The front lines of technology are typically unfamiliar But the chain is making an exception for radio frequency identification (RFID).

BOSTON – The front lines of technology are typically unfamiliar territory for drugstore giant CVS.

“We’re not on the bleeding edge of any technology, nor do we want to be,” said Jack DeAlmo, vice president of inventory management and merchandise operations at CVS in Woonsocket, R.I.

But the chain is making an exception for radio frequency identification (RFID). With RFID, CVS isn’t content to sit back “and have our destiny decided for us,” said DeAlmo, who spoke last week at an IDC-sponsored event.

RFID is not a new technology, but its application in the consumer packaged goods (CPG) supply chain is a recent phenomenon led by industry heavyweights such as Wal-Mart, Gillette and Procter & Gamble.

Pharmaceuticals is a different animal, however. It’s a complex, highly regulated environment, DeAlmo said. “This is not a CPG supply chain. It’s a very convoluted supply chain with people who don’t talk to each other and don’t want to share information,” he said.

But a common drive to combat drug counterfeiting and streamline operations could help open the lines of communication in the pharmaceuticals industry.

Today between 2% and 7% of pharmaceuticals are counterfeit – a figure that is drastically higher in emerging markets, said Jamie Hintlian, a partner in the health and life sciences practice at Accenture, at the IDC event. In some countries more than 50% of the drug supply could consist of counterfeit drugs, according to a recent report from the U.S. Food and Drug Administration.

Experts say RFID’s “track and trace” capabilities can make drug counterfeiting more difficult by enabling more thorough documentation than bar codes allow during the various links in the pharmaceutical supply chain. RFID tags placed on pallets, cases or individual items would contain an electronic product code, which is essentially a serial number used to identify a specific item in a supply chain.

The theory is that as drugs move between manufacturing facilities, wholesalers’ distribution centers, retailers’ warehouses and in-store pharmacies, RFID readers can capture and log item location. Middleware responsible for analyzing reader data can then peg any operational discrepancies.

RFID won’t eliminate counterfeiting, but it will make it harder on those trying to thwart the system, said Lyle Ginsburg, managing partner at Accenture. “It’s going to take the net and make it a little bit tighter for the bad guys,” he said.

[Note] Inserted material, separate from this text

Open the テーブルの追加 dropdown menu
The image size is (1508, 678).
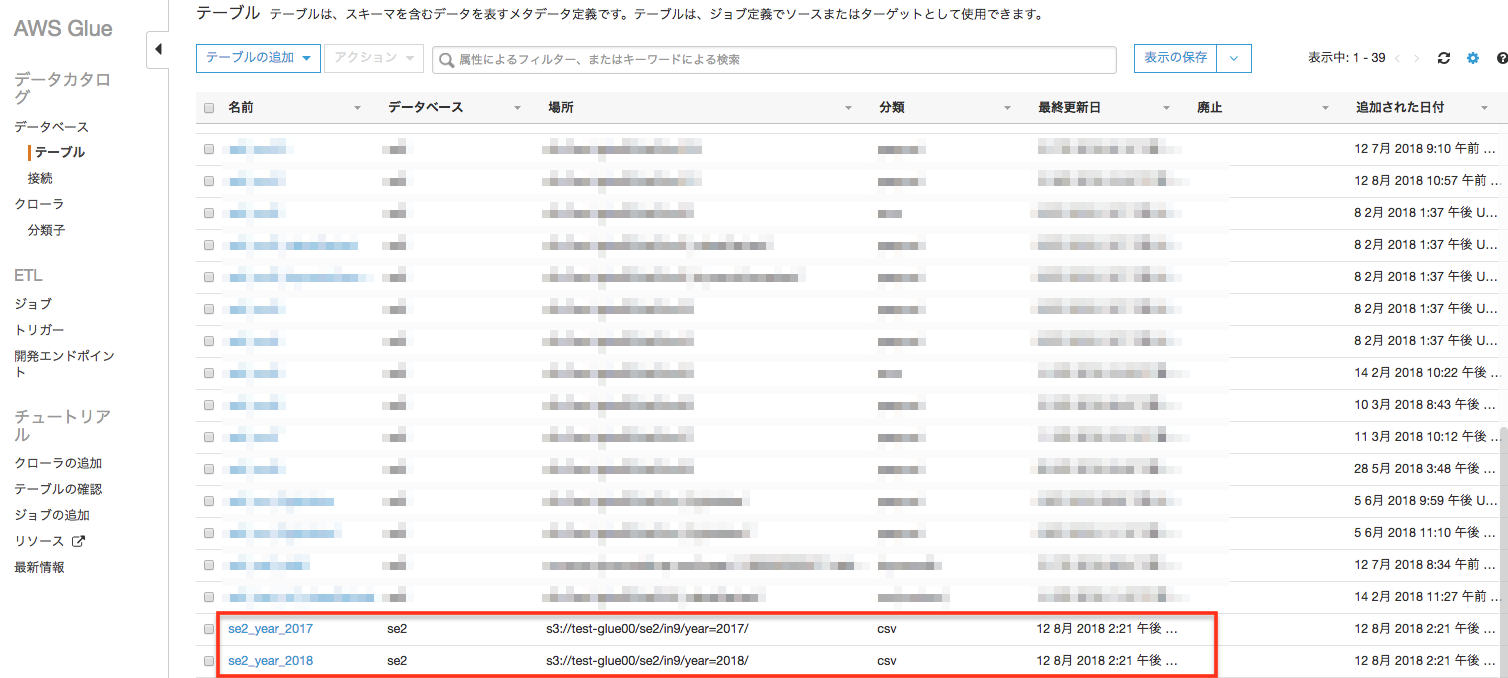click(258, 58)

RFID’s anti-counterfeiting assistance is not the only appeal of the technology to drug companies. It also could help companies better track product expiration dates, said Michael Scrase, director of information systems and business integration at Cardinal Health.

The $40 billion Dublin, Ohio, company manufactures and distributes healthcare products, including pharmaceuticals. Some of Cardinal Health’s 24 distribution centers carry close to $1 billion in inventory – much of it perishable – from any of 2,000 different vendors at any one time. With its current bar-code technology, Cardinal Health can’t track items by lot and expiration date. With RFID, it could, Scrase said.

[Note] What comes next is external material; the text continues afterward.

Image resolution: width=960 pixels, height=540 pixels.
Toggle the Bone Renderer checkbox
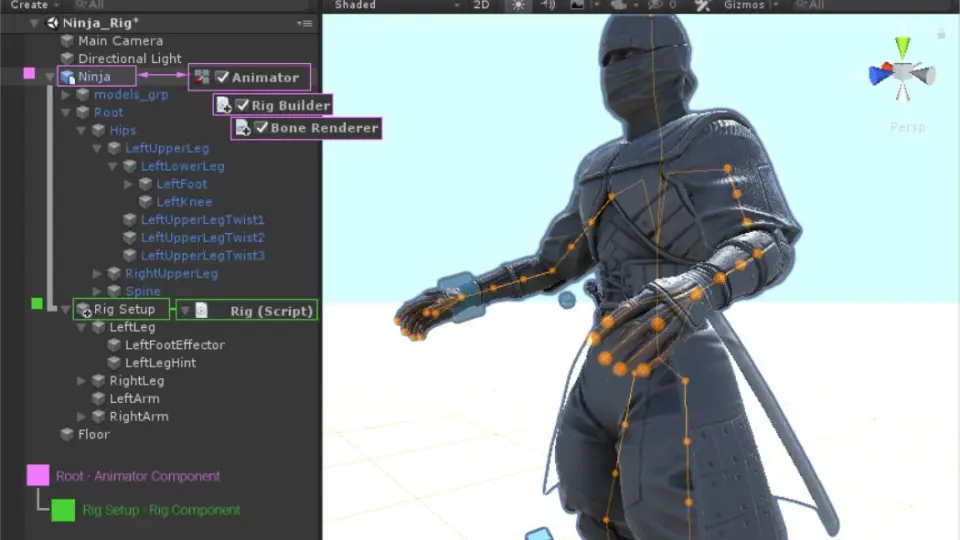point(261,127)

The ability to track drugs by their manufacturing lot number would be particularly helpful in the event of a drug recall.

Pat Rizzotto, a vice president of global customer initiatives at Johnson & Johnson, convinced upper management at the New Brunswick, N.J., company that RFID was worth investigating simply by explaining how the technology might have helped avoid the logistical nightmare of recalling more than 30 million Tylenol bottles after the tampering incident in 1982.

“If we had this technology, our business case would have been very different,” Rizzotto said. That’s all it took for Rizzotto to get the go-ahead.